Donc ce Soleil en I, cette dimension Bélier qui se surajoute à la dimension uranienne et Scorpion (renforcée par Pluton en VIII) fait qu’elle ose, prend des risques. Doublé encore par ce Mars en Lion triomphant au Milieu du Ciel, autoritaire et superbe. Uranus en outre l’empêche de supporter la moindre contrainte. Personne ne peut l’emprisonner. On voit comment elle devait échapper au modèle courant ! Ses dominantes sont nombreuses et contradictoires ; Uranus et Mars sont ici aussi importants que le Soleil, la Lune ou Neptune, ou que la Lune Noire reliée au Soleil. De quoi faire des personnalités dominantes et complexes, subtiles et puissantes. Alexandra, avec Lune Noire trigone Soleil, n’est pas complaisante envers elle-même, elle est lucide, totalement, et ne se fait pas de cadeau à elle-même ; trop honnête pour se mentir à elle-même, même si elle triche un peu de temps en temps pour obtenir ce qu’elle veut ; pour elle, la fin justifie les moyens. Quand elle veut se faire initier par un certain lama, elle parvient à le convaincre de « rempiler » pour trois ans alors qu’il a « pris sa retraite ». Et sans doute elle est passée par une initiation authentique, a conquis des pouvoirs et acquis des connaissances exceptionnelles. Il y a authenticité de son expérience même si le terme de mystique ne lui convient sans doute pas. Mais la volonté de dépassement d’elle- même, nul ne peut la contester. Sa passion de la découverte, (Lune Lune Noire en Verseau, Uranus en X et Soleil Scorpion) tout cela l’a menée par les chemins les plus arides. Il y a en elle cette part d’ombre et de lumière Soleil/Lune Noire. Ce besoin de dépasser toutes les frontières.

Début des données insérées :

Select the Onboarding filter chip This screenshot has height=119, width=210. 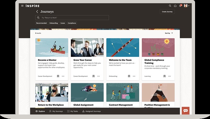tap(53, 23)
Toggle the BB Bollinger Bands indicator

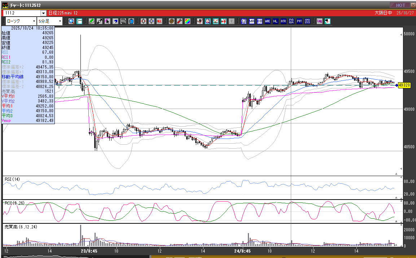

La Lune Noire joue bien sûr à plusieurs niveaux, notamment dans sa vie affective. Son mariage marqué par Neptune en VII lui donne du flou, de l’irréalité, un caractère très particulier. Et sans doute peut-on superposer à ce Neptune ses liens privilégiés avec lamas et maîtres authentiques. Je ne crois pas à une Vénus en XII mais – ce n’était pas une oie blanche ni une femme qui a eu des aventures secrètes. En XI, en revanche, elle peut indiquer l’amitié avec son « grand ami » de mari et peut-être certains liens amicaux privilégiés avec certains êtres d’exception. Et la chance qui lui a permis de ne pas être abandonnée par Philippe, même au bout de treize ans d’absence !

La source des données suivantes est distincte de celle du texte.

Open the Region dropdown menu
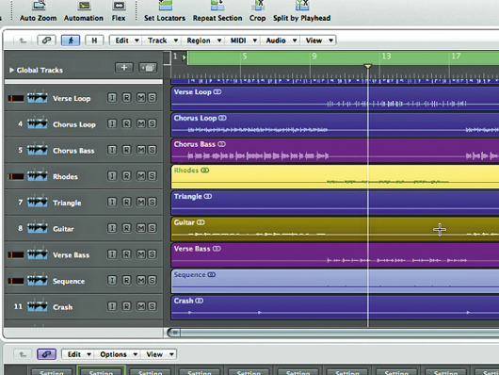(x=203, y=41)
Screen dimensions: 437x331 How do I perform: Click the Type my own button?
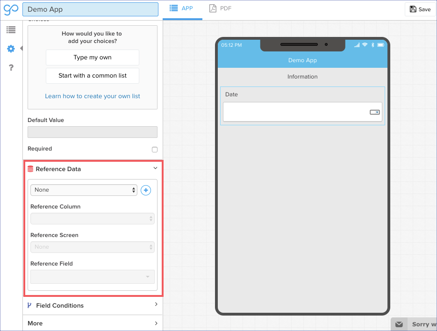(93, 58)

L’aspect initiatique de sa démarche, on peut aussi la lire dans son aspect Soleil-Lune Noire, puisque cette dernière nous parle essentiellement d’initiation. L’initiation, c’est aussi la peur, la douleur, le manque, la fatigue, la faim, la soif, les ennuis physiques qui l’ont assaillie plus d’une fois. Même si, quand elle avait 101 ans et avait fait renouveler son passeport, elle disait : « Si je ne peux plus marcher avec mes jambes, je marcherai avec les mains ! ». Volonté indomptable, stimulée par un aiguillon intérieur absolu : voilà Alexandra.

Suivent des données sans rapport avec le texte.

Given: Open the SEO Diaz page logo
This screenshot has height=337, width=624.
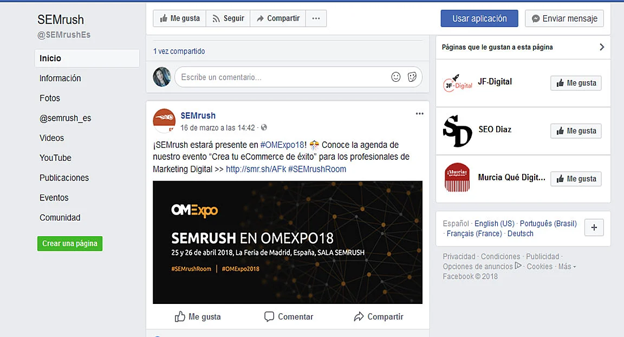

Je crois aussi qu’il y a eu un être dans sa vie dont il faut parler et qui a à voir avec cette Lune Noire pointe de V. Il s’agit de Jongden, le jeune lama Sagittaire qu’elle a rapté et qui lui a enseigné le pâli, qui l’a continuellement aidée dans ses traductions, lui a enseigné les langues du Tibet que son oreille musicienne l’aidait sans doute à apprendre. Elle a ramené Jongden en France à l’âge de 14 ans. Elle l’a presque emprisonné ; c’est-à-dire que ce pauvre garçon plein de santé a été castré par elle. Elle lui avait interdit de s’approcher des femmes, disant que c’était vraiment du temps perdu, qu’il avait mieux à faire. Quand Jungden est mort, à 56 ans, donc infiniment plus jeune qu’elle, elle a pour la première fois de sa vie manifesté un vrai remords. Elle a eu conscience de s’être peut-être montrée comme une mère abusive avec ce pauvre Jongden mort sans doute bien frustré. Je dirai qu’elle a en quelque sorte utilisé sa Lune Noire en IV/V pour sacrifier l’enfant, enfant qu’elle n’a jamais eu elle-même, comme elle a refusé le contact des hommes qu’elle n’acceptait qu’exceptionnels, uniques, plus grands et savants qu’elle ; ce « couteau du sacrifice » est tombé sur la tête du jeune lama et cela, elle en a eu conscience et a dû en être hantée longtemps. Alexandra était un personnage trop puissant pour faire vraiment de la place aux autres. Sa seule passion : l’initiation.
Samuel Djian-Gutenberg disait tout à l’heure que la compassion avait manqué à cette femme. Mais justement, Jongden était appelé « Océan de compassion » (alors qu’elle était « Lampe de sagesse »). Mais le bouddhisme n’exige-t-il pas le détachement plutôt que la compassion et Jongden n’a-t-il pas occupé cette fonction de compassion en son lieu et place à elle ?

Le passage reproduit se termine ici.